Dopamine Receptor-interacting Protein 78 Acts as a Molecular Chaperone for Gγ Subunits before Assembly with Gβ

Abstract Heterotrimeric G proteins play a central role in intracellular communication mediated by extracellular signals, and both Gα and Gβγ subunits regulate effectors downstream of activated receptors. The particular constituents of the G protein heterotrimer affect both specificity and efficiency of signal transduction. However, little is known about mechanistic aspects of G protein assembly in the cell that would certainly contribute to formation of heterotrimers of specific composition. It was recently shown that phosducin-like protein (PhLP) modulated both Gβγ expression and subsequent signaling by chaperoning nascent Gβ and facilitating heterodimer formation with Gγ subunits (Lukov, G. L., Hu, T., McLaughlin, J. N., Hamm, H. E., and Willardson, B. M. (2005) EMBO J. 24, 1965-1975; Humrich, J., Bermel, C., Bunemann, M., Harmark, L., Frost, R., Quitterer, U., and Lohse, M. J. (2005) J. Biol. Chem. 280, 20042-20050). Here we demonstrate using a variety of techniques that DRiP78, an endoplasmic reticulum resident protein known to regulate the trafficking of several seven transmembrane receptors, interacts specifically with the Gγ subunit but not Gβ or Gα subunits. Furthermore, we demonstrate that DRiP78 and the Gβ subunit can compete for the Gγ subunit. DRiP78 also protects Gγ from degradation until a stable partner such as Gβ is provided.
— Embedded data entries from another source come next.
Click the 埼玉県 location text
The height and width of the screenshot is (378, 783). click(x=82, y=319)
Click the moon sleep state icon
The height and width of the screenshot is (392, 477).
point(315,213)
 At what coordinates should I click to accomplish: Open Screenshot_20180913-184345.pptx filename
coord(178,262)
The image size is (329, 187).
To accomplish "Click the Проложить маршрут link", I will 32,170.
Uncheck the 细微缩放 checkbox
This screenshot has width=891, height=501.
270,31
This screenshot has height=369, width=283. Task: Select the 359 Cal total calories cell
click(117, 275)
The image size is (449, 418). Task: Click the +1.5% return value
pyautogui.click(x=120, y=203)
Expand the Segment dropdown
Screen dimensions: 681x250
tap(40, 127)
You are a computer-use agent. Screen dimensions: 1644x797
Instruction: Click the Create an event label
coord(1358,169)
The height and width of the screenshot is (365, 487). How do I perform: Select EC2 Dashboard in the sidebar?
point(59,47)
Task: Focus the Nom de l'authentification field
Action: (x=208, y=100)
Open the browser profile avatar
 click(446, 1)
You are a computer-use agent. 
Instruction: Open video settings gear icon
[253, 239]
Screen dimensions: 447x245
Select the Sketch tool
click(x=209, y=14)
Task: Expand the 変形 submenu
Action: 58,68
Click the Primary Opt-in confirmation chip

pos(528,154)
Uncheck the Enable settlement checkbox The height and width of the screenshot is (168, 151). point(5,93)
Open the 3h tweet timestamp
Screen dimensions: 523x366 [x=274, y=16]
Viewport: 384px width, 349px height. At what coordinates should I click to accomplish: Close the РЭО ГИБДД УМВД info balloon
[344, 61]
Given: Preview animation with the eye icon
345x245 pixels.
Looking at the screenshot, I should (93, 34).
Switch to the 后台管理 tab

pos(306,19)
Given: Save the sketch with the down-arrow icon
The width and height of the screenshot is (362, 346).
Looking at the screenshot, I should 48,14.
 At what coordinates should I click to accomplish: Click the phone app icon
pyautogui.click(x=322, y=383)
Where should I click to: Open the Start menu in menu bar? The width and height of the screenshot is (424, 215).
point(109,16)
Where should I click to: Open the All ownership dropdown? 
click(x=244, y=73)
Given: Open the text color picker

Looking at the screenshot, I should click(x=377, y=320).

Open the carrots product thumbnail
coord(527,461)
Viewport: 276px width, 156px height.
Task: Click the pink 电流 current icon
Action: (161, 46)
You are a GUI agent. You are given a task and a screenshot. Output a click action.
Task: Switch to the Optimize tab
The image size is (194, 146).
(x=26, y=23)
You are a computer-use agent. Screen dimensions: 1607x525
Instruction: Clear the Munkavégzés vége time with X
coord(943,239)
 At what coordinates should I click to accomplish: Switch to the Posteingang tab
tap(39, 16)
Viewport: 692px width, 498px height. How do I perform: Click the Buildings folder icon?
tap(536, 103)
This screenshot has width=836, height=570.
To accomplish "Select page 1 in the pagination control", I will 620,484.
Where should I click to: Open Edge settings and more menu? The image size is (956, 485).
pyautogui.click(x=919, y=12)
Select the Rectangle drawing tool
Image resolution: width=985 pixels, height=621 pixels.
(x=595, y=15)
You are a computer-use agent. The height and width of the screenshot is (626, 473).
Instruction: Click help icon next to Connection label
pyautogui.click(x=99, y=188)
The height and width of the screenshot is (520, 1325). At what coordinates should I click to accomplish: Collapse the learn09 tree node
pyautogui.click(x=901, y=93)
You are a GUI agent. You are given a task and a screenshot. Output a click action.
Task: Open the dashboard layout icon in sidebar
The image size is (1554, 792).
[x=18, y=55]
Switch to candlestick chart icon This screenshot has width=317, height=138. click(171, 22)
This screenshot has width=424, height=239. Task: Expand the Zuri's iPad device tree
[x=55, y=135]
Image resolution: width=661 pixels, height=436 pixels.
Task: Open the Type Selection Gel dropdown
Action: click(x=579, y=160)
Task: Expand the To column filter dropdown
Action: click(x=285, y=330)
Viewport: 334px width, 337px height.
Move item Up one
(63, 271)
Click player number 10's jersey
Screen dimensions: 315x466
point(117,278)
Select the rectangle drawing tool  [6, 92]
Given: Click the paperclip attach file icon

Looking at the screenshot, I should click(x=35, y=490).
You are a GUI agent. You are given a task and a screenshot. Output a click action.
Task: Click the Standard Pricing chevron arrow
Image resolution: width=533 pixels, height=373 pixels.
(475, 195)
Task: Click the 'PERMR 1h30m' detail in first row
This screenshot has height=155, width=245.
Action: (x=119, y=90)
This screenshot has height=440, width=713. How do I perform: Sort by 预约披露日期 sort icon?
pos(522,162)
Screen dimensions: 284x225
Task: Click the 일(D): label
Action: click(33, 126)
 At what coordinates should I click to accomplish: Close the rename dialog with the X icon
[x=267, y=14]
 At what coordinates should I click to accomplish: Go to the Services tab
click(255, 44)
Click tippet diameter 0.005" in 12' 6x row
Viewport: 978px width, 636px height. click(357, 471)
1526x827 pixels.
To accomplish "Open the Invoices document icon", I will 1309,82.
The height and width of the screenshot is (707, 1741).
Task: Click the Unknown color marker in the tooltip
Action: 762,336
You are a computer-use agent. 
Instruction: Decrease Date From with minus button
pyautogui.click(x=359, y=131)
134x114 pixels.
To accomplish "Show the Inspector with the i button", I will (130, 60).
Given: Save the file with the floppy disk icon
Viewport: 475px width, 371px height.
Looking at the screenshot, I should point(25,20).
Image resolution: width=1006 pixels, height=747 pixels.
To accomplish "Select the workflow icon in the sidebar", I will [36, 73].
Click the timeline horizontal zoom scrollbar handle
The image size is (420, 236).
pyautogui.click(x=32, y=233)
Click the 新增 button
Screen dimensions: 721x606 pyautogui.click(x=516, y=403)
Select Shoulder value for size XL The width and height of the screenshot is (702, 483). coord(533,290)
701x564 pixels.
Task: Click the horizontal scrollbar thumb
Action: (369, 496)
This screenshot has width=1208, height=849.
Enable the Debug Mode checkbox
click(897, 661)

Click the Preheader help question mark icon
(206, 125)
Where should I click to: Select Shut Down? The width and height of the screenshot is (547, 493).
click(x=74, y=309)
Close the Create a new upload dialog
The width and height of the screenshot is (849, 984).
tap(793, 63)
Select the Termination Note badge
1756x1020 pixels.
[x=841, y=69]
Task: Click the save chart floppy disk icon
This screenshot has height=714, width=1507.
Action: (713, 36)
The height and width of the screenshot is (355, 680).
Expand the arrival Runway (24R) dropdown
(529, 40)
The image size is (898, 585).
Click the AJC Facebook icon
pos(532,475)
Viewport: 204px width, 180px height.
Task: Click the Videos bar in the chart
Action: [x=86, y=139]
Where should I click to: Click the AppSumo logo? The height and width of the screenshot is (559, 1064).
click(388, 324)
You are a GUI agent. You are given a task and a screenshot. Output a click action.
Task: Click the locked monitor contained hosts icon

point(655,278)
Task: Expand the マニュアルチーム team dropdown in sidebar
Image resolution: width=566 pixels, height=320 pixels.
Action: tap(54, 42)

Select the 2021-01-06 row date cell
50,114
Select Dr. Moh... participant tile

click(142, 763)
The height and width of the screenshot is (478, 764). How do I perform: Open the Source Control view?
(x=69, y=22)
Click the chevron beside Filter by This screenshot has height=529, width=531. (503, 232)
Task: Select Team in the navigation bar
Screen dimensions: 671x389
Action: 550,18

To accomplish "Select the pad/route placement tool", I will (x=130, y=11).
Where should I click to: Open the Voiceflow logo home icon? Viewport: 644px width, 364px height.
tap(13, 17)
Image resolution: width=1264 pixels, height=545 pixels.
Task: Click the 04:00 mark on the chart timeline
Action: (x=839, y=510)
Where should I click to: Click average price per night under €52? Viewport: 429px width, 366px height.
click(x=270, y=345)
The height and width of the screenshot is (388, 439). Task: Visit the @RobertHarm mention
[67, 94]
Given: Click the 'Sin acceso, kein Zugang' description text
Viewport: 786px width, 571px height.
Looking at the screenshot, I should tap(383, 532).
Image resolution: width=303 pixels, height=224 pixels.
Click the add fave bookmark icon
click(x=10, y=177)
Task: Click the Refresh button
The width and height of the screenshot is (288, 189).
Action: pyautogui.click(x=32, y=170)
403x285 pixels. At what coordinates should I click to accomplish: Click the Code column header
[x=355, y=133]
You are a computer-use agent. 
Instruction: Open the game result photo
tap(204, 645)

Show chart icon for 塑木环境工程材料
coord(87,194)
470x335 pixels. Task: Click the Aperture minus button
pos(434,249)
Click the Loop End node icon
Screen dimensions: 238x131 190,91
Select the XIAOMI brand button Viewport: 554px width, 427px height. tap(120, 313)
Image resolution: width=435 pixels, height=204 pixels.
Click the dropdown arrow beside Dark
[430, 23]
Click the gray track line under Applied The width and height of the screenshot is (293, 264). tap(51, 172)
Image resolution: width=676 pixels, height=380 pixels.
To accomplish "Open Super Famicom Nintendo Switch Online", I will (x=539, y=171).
Furthermore, DRiP78 interaction may represent a mechanism for assembly of specific Gβγ heterodimers, as selectivity was observed among Gγ isoforms for interaction with DRiP78 depending on the presence of particular Gβ subunits. Interestingly, we could detect an interaction between DRiP78 and PhLP, suggesting a role of DRiP78 in the assembly of Gβγ by linking Gγ to PhLP·Gβ complexes. Our results, therefore, suggest a role of DRiP78 as a chaperone in the assembly of Gβγ subunits of the G protein.